What I’ve Learned About Love After Being Abused
After being in an abusive relationship, you start to see life differently. It feels like the life you knew collapsed before your eyes and you need to carry on living as if nothing happened.
So many people are clueless and don’t understand what you’re going through, and you don’t have enough strength to explain.
You met a man you thought was the love of your life. He was everything you hoped for, everything you dreamed about.
You were thinking about spending your life with him… only to find out he was the worst thing that happened to you soon after.
Some find out sooner, others later. Toxic people can be excellent manipulators and liars.
It’s a soul-crushing moment. There’s nothing like it. You suddenly feel so ashamed, naive, powerless, and desperate. Even if it’s not your fault at all.
After this life-changing experience, you learn about life more than any other time in your life. Unfortunately, it’s mostly about love and its dark side.
Here are the truths I learned about love:
Love isn’t what you think it is. I’m sorry, but sometimes that’s the truth.
Sometimes love isn’t true, unconditional, all-conquering love. Sometimes it’s weak, fake, scared, indecisive, quiet, demanding – not what they teach you when you’re growing up.
I know that ultimately nothing less than unconditional should be counted as love, but the reality is we accept the love we think we deserve and make our own definition of love based on that.

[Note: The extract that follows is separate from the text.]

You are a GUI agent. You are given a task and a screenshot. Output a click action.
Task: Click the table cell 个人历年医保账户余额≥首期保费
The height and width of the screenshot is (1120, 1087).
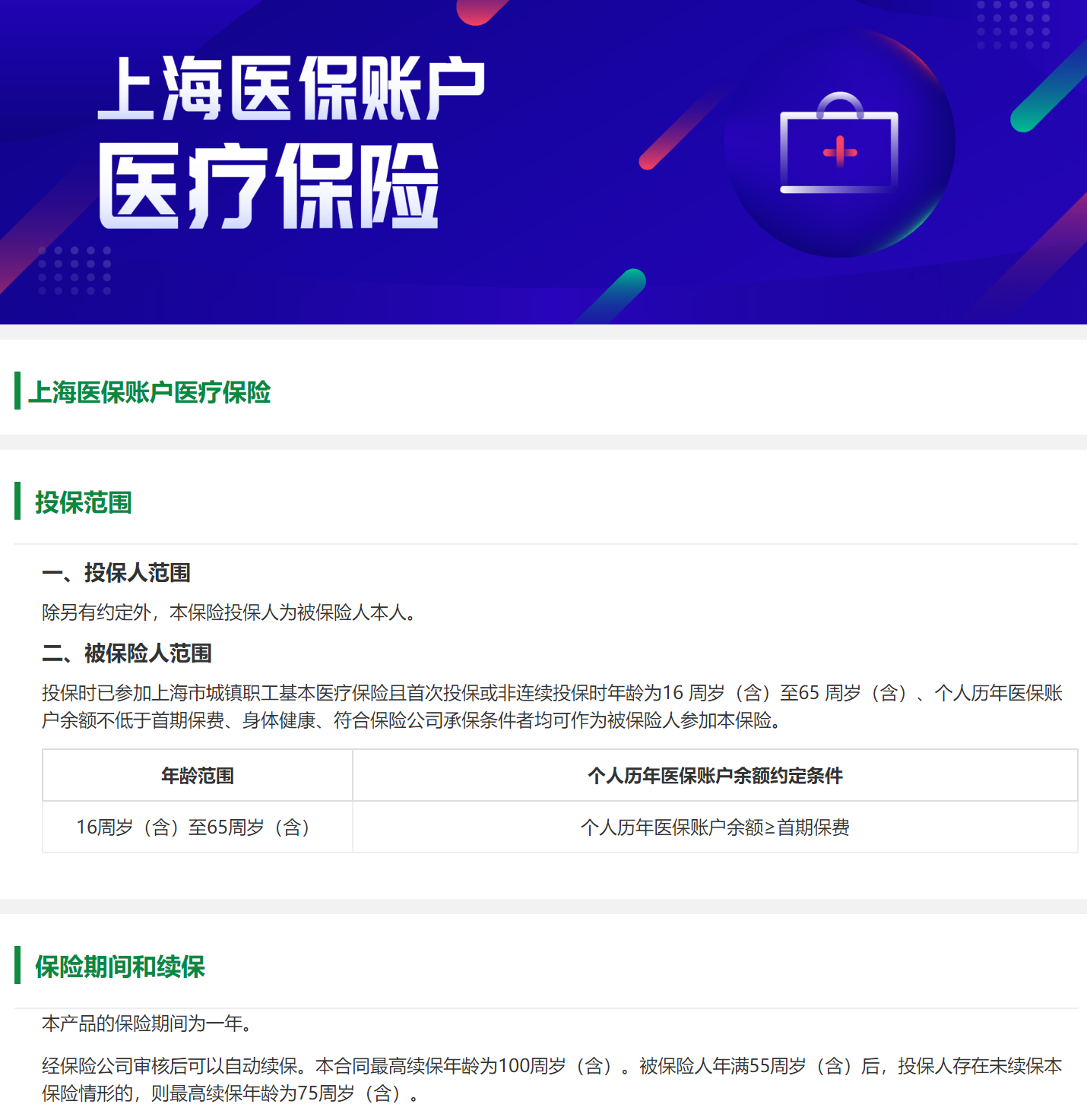(715, 827)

You can’t predict love. You can’t be sure of anything in life.
Not after abuse. It’s scary to think something that once meant comfort and happiness turned out to be everything but that. It’s hard to relax and not to question every love that comes after that.
It keeps you in a constant state of tension.
Love makes you blind. You heard this many times but didn’t know what it meant. Now you know.
When in love, we do unimaginable things. We let another person completely control our lives.
We make compromises that later become regrets and we totally lose ourselves.
Love shouldn’t be painful. Some of us are raised thinking love is painful and full of sacrifice.
Maybe that’s why some of us attract toxic partners. Maybe we subconsciously search for love as we know it.
That’s why we need to work on changing our own perception of love.
Love is always a risk. No matter how afraid and hurt we become, we still crave love. We still want to be safe and loved.
It’s almost contradictory to think of love as something that makes you safe while knowing you can’t predict what will happen when you let it into your life. You’re always taking a risk.
The risk of being hurt. The risk of your heart and life being shattered.
There’s no fear in love. If love is as it should be – there should be no place for fear.
If someone is making you feel scared, they don’t love you – they want to control you. Don’t let that happen. Don’t let them win.
Loving yourself is the most important. This is crucial. As we learn to truly love ourselves, we become less likely to be scared and controlled.
The best thing, though, is that you can always decide to start practicing self-love. It’s not always easy, but everyone can do it.
When you start loving yourself, that’s when you start getting your life back. You start living fully.
No one who truly loves you will make you feel like you’re not good enough. You are always good enough.
Whenever you start asking yourself about whys and ifs, remember that your past doesn’t define you. You’re the one who gets to decide.